Só mais tarde, já adolescente, surgiria em mim uma nova e definitiva paixão: Emilinha Borba. Era com ansiedade que esperava os sábados para ouvir a voz de César de Alencar anunciar:
- A minha, a sua, a nossa favorita: Emilinha Borba!

Continuo a afirmar que, junto com a minha mãe, foram elas que nortearam a minha vida, e, até hoje estão presentes no meu dia-a-dia, através de lembranças, discos e filmes, que ouço e vejo para diminuir a solidão e fazer dela uma boa companheira.

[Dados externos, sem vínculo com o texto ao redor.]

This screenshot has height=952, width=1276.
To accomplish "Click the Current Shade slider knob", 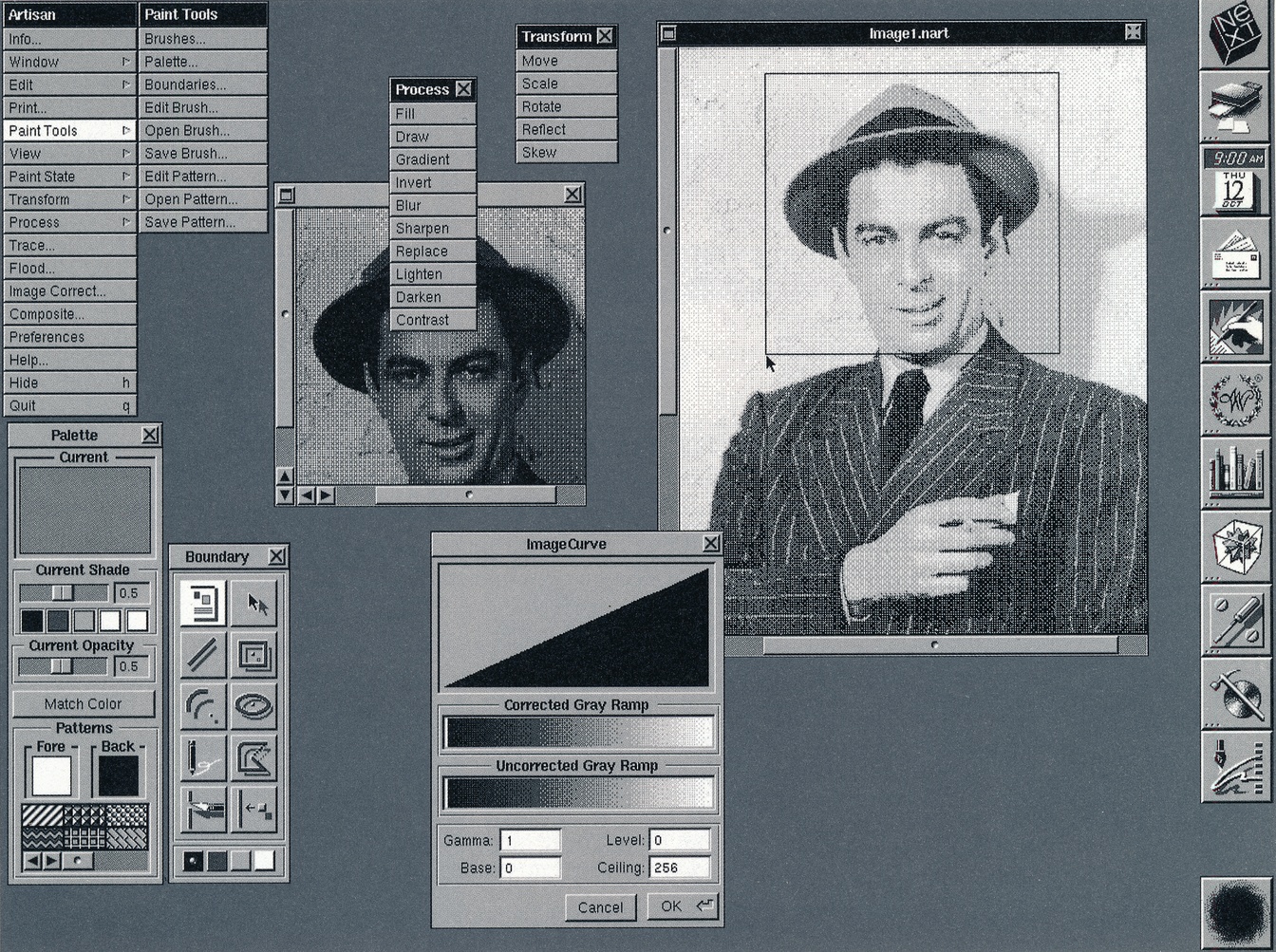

Rua do Jogo da Bola, no Morro da Conceição

9 comentários:

Anônimo disse...

Maravilhoso. Um presentão. Obrigado mesmo, Paulo Dallier (enviado por e-mail)

Anônimo disse...

Ao pintor Dallier

Gostei muito de seus quadros de vigorosos traços, muita harmonia e brasilidade! Gosto de viajar no Rio de outras décadas e encontar as delícias que você narrou!
Sucesso em sua exposição e que seu olhar continue captando sutilezas, transmitindo-nos tanta beleza e vitalidade !
Parabéns !
Léa Madureira

Anônimo disse...

Sou daquelas poucas cariocas que costuma visitar as coisas antigas desta cidde. Mesmo assim, por esse ou aquele motivo, não cheguei a visitar o Morro da Conceição.

Wilton Chaves disse...

Olá!
Meu caro Ivo, muito obrigado pela ajuda na procura de mais subsídios sobre o pintor Menelau.Percorremos os mesmos caminhos para localizar a mesma fonte, o que me deixou muito feliz. Li o material que você postou, e em minhas andanças pela net, me deparei com as suas referências ao seu texto, na comunidade orkutiana sobre o Rio de Janeiro.Gostei do que li.Um grande abraço.

Laura_Diz disse...

Gostei do seu blog.
Amo o Rio, morei lá 30 anos.
Abs laura

Anônimo disse...

Oi meu caro amigo escritor!

Fiquei encantada com o Paulo Dallier. Pela foto e olhar, parece realmente ser uma pessoa do bem, além de muito talentoso. Foi muito bom saber de sua existência.
Sucesso para ele e você também.

Anônimo disse...

Dallier meu querido, adorei te ver em vários momentos aqui na net.Os seus blogs, com sua característica força de homem guerreiro, o meu favorito dentre tantos artistas que lutam nesta caminhada pelos caminhos das cores, das emoções e dos traçados fortes com a garra dos mestres. Você é o meu mestre em vários sentidos, sim, um mestre que segue a sua caminhada sempre sorridente, sempre amigo dos amigos, sempre sendo aquele grande pintor que conhecí há alguns anos aqui em Niterói e que, jamais perdi de vista. Sabe porque? Porque você clama pela vida, pela arte, pela luz que irradia do seu próprio ser. Eu te admiro muito meu querido amigo. Parabéns pelas belas e marcantes obras. Só suas, seu estilo e sua força jamais serão copiadas. BEIJOS,Neyde Noronha

Anônimo disse...

Muito bom o Blog, parabéns.

Anônimo disse...

Nesse último fim de semana, 06.09.2008, levei uma amiga para conhecer o Morro da Conceição, com suas ruas tortuosas,suas casas centenárias e a Rua do Jogo da Bola. Até mesmo uma cervejinha entrou no roteiro cultural.Foi como voltarmos a um século atrás.